Exercise requirements:
Each record below should be returned word for word, with no pictures included.

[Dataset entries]

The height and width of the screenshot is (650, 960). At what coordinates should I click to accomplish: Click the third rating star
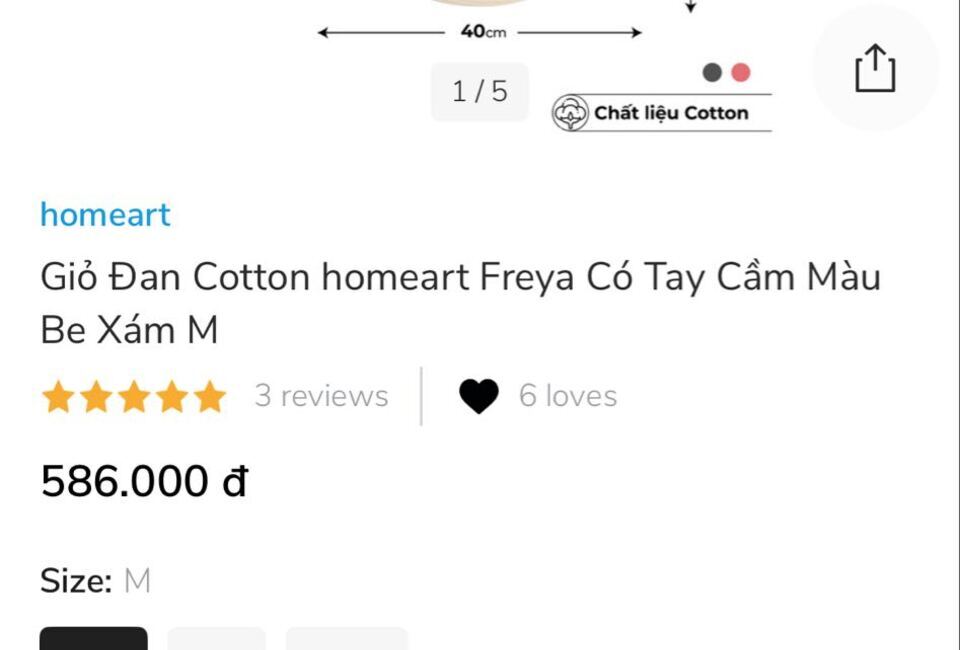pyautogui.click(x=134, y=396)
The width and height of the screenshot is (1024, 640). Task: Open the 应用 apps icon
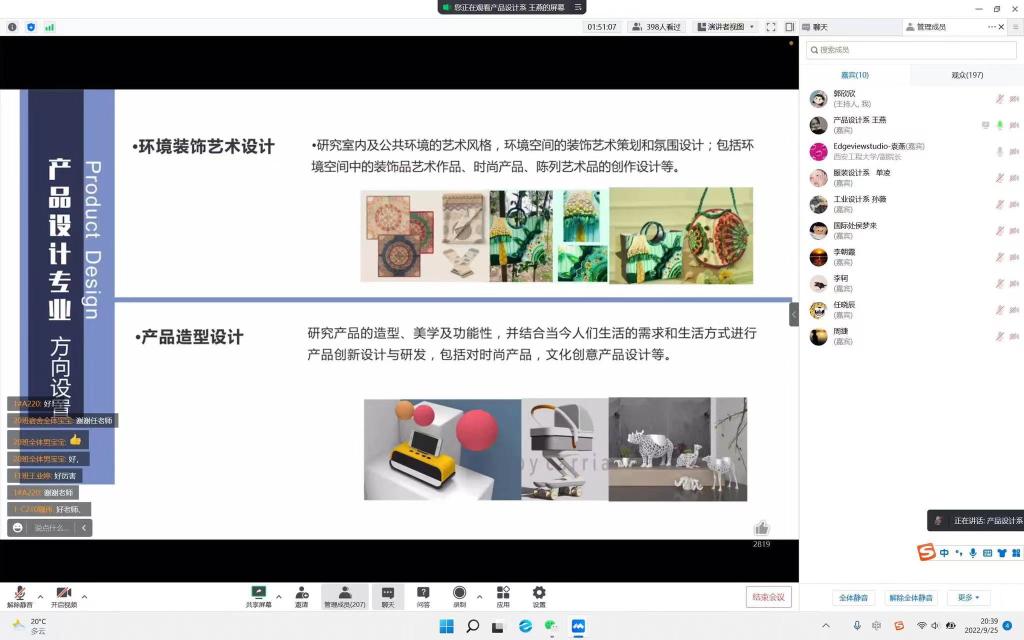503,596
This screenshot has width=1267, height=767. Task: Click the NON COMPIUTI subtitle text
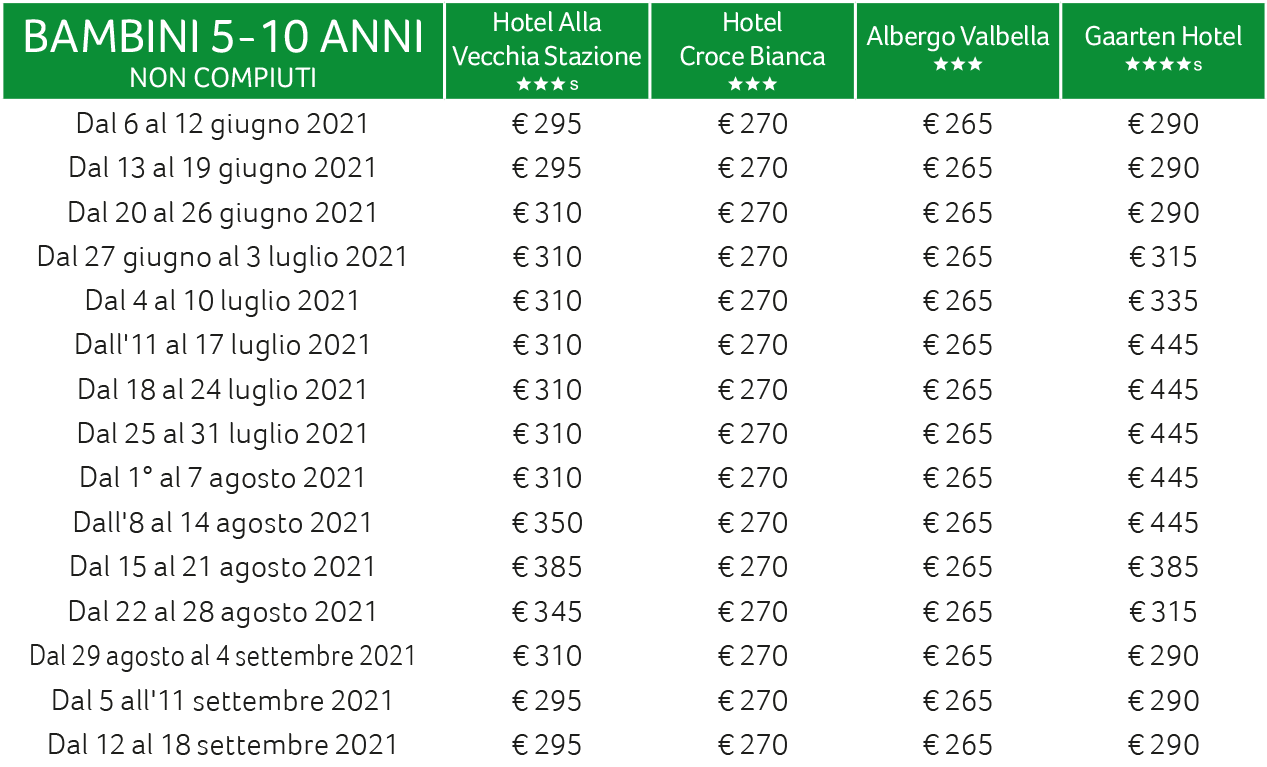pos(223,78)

Solution:
The height and width of the screenshot is (650, 960). At what coordinates should I click to accomplish: Click the third rating star
pyautogui.click(x=134, y=396)
The width and height of the screenshot is (1024, 640). Task: Open the 应用 apps icon
503,596
This screenshot has width=1267, height=767. Task: Click the NON COMPIUTI subtitle text
pos(223,78)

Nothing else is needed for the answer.